What Triggered the SVB Collapse?
While the collapse of SVB took place over the course of 44 hours, its roots trace back to the early pandemic years. In 2021, U.S. venture capital-backed companies raised a record $330 billion—double the amount seen in 2020. At the time, interest rates were at rock-bottom levels to help buoy the economy. Matt Levine sums up the situation well: “When interest rates are low everywhere, a dollar in 20 years is about as good as a dollar today, so a startup whose business model is “we will lose money for a decade building artificial intelligence, and then rake in lots of money in the far future” sounds pretty good. When interest rates are higher, a dollar today is better than a dollar tomorrow, so investors want cash flows. When interest rates were low for a long time, and suddenly become high, all the money that was rushing to your customers is suddenly cut off.” Source: Pitchbook Why is this important? During this time, SVB received billions of dollars from these venture-backed clients. In one year alone, their deposits increased 100%. They took these funds and invested them in longer-term bonds. As a result, this created a dangerous trap as the company expected rates would remain low. During this time, SVB invested in bonds at the top of the market. As interest rates rose higher and bond prices declined, SVB started taking major losses on their long-term bond holdings.

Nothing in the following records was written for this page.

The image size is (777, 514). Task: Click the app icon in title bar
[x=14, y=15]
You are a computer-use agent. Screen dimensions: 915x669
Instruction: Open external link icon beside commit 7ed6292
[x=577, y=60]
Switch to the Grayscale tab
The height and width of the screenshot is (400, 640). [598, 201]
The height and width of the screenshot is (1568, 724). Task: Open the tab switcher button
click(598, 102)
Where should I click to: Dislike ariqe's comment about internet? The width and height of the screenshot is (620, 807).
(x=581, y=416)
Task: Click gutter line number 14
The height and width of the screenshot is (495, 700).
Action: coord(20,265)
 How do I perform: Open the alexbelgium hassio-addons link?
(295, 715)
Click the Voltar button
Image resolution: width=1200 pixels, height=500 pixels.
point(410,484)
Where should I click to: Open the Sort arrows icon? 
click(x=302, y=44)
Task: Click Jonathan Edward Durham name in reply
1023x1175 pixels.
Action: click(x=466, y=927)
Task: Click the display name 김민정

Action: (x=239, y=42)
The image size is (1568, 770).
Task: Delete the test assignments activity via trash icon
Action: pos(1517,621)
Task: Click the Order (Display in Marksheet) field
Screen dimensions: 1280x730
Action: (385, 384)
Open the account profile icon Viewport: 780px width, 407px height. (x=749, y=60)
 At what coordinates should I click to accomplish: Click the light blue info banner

Losses Fueling a Liquidity Crunch
When SVB reported its fourth quarter results in early 2023, Moody’s Investor Service, a credit rating agency took notice. In early March, it said that SVB was at high risk for a downgrade due to its significant unrealized losses. In response, SVB looked to sell $2 billion of its investments at a loss to help boost liquidity for its struggling balance sheet. Soon, more hedge funds and venture investors realized SVB could be on thin ice. Depositors withdrew funds in droves, spurring a liquidity squeeze and prompting California regulators and the FDIC to step in and shut down the bank.
What Happens Now?
While much of SVB’s activity was focused on the tech sector, the bank’s shocking collapse has rattled a financial sector that is already on edge.
The four biggest U.S. banks lost a combined $52 billion the day before the SVB collapse. On Friday, other banking stocks saw double-digit drops, including Signature Bank (-23%), First Republic (-15%), and Silvergate Capital (-11%).
Source: Morningstar Direct. *Represents March 9 data, trading halted on March 10.
When the dust settles, it’s hard to predict the ripple effects that will emerge from this dramatic event. For investors, the Secretary of the Treasury Janet Yellen announced confidence in the banking system remaining resilient, noting that regulators have the proper tools in response to the issue.
But others have seen trouble brewing as far back as 2020 (or earlier) when commercial banking assets were skyrocketing and banks were buying bonds when rates were low.